Is it political or racial gerrymandering?
Gerrymandering
has been around since the early 19th century. Political
gerrymandering is as American as apple pie. Racial gerrymandering is
an unconstitutional violation of the Equal Protection Clause of the
14th Amendment. Telling them apart is hard and intensely
controversial. Let's try.
However,
before trying, it's necessary to look back to the Supreme Court's
ruling in Baker v. Carr in 1962. The fundamental question was whether
federal courts have the power to determine the constitutionality of a
state's voting districts.
Justice
William J. Brennan, writing for the 6-2 majority, held that they do
have such power. And Justice William O. Douglas, writing a concurring
opinion, stated that if a voter no longer has "the
constitutional value of his franchise [right to vote] and the
legislative branch fails to take appropriate restorative action, the
doors of the courts must be open to him." With its landmark
decision, the court entered what became known as the "political
thicket." It's been there ever since.
The
enactment of the Voting Rights Act (VRA) in 1965 and its subsequent
amendments has significantly shaped, and some would argue
significantly distorted, the decisions the courts have taken over the
past half-century. Section 2 of the VRA applies nationally and it
requires that, if racially polarized voting exists and if a
majority-minority district can be drawn, then it must be drawn.

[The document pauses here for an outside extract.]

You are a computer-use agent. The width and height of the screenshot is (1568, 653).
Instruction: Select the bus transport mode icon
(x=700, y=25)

Section 5 of the VRA, which covers nine states and portions of other
states, including North Carolina, previously required that the number
of majority-minority districts cannot decrease during redistricting.
The court's Shelby decision last month rendered Section 5 inoperable.
One
of those districts, the 12th in North Carolina, commands our
attention. It was and remains a majority-minority district created
pursuant to Section 5 of the VRA in the early 1990s. The grotesquely
contorted 12th District resembled a snake slithering up I-85 from
Gastonia to Durham. When it was created in 1992, two-thirds of its
residents were African-American.
It
triggered a titanic legal battle that would last until April 2001 and
would be the subject of three cases decided by the Supreme Court, all
described in meticulous detail by Tinsley Yarborough in his wonderfulbook, "Race and Redistricting."
The
fundamental issue brought before the high court was whether the two
majority-minority districts being proposed in North Carolina were
simply the result of traditional and legal political gerrymandering,
or were they an impermissible and illegal racial gerrymander, driven
by the preclearance requirements of Section 5 of the VRA?
The
challenge that the two districts were an illegal racial gerrymander
was led by an improbable individual, Robinson Everett, a Duke law
professor and former chief judge of the Court of Military Appeals.

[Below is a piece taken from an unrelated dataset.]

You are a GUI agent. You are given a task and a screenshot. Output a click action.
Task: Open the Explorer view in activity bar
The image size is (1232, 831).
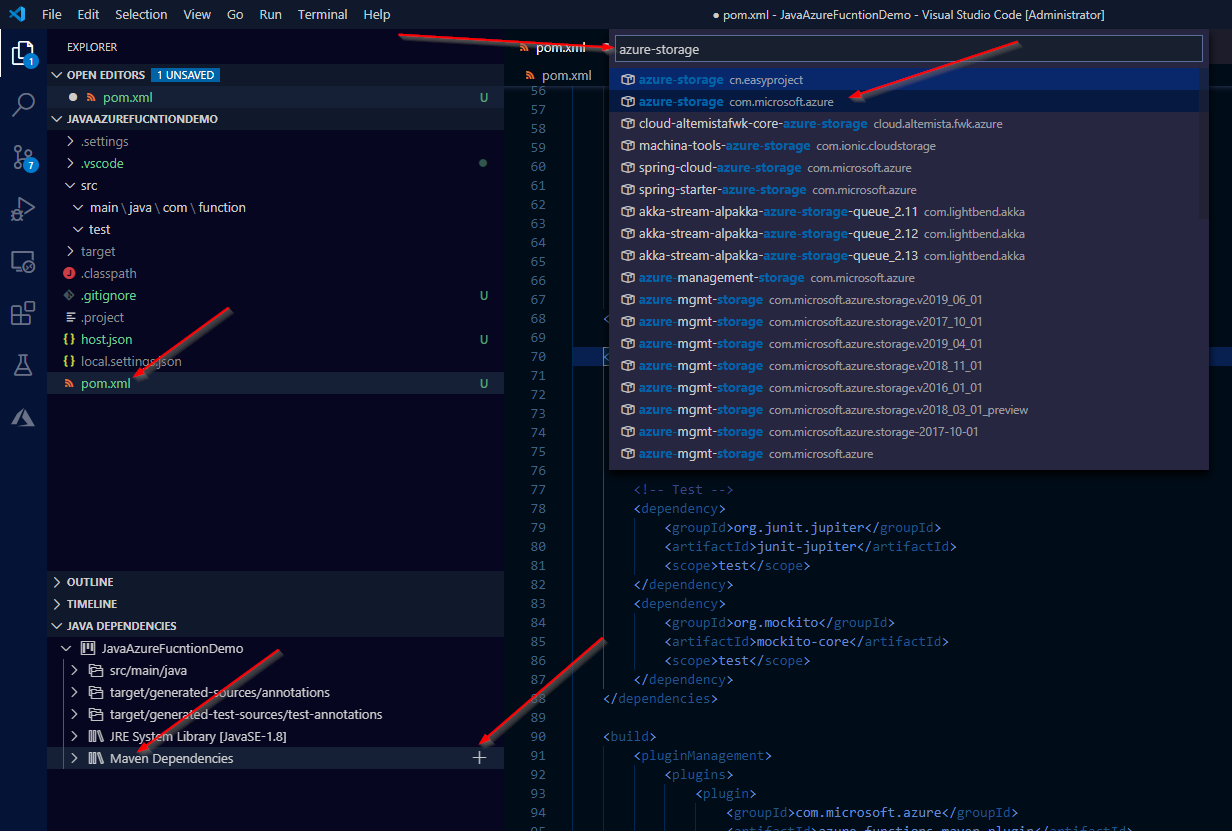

Everett was a moderately liberal Democrat with close connections to
Durham's African-American community.
Everett
deeply opposed discrimination against blacks, but he was just as
deeply opposed to race-conscious policies that were designed to
benefit one race over another. He believed North Carolina's two
majority-minority districts were unconstitutional racial
gerrymanders.
Everett
prevailed in the first two of the cases before the Supreme Court,
Shaw v. Reno (1993) and Shaw v. Hunt (1996). But he lost in the third
and decisive case, Easley v. Cromartie (2001). Writing for the 5-4
majority, Justice Sandra Day O'Connor stated that the
majority-minority districts were not racial gerrymanders and were,
therefore, not a violation of the Equal Protection Clause of the 14th
Amendment.
The
loss was a bitter defeat for Everett, especially because in one of
the earlier rulings, Justice O'Connor, writing for the 5-4 majority
in that case, had stated in part, "A reapportionment plan that
includes in one district individuals who belong to the same race, but
who are otherwise widely separated by geographic and political
boundaries, and who may have little in common with one another but
the color of their skin, bears an uncomfortable resemblance to
political apartheid."
Robinson
Everett died in 2009, having won two battles but not the war. But
this fight will continue. Any review of the voluminous rulings of the
courts over the decades makes evident the complexity, subtlety and
controversial nature of a racially charged issue like this.
But,
that said, it's abundantly clear that whether you believe the
proliferation and maintenance of majority-minority districts are
beneficial and essential, or whether you believe they are an
unconstitutional violation of the Equal Protection Clause, there is
simply no doubt that there has been a profound change in the American
political landscape since Baker v. Carr in 1962 and the VRA in 1965.
That
changed landscape has been attributable to many factors, including,
of course, the VRA. But the one factor that everyone knows and that
defies denial is that this nation has now twice elected an
African-American president of the United States. And both times he
won the popular vote handily and the electoral vote overwhelmingly.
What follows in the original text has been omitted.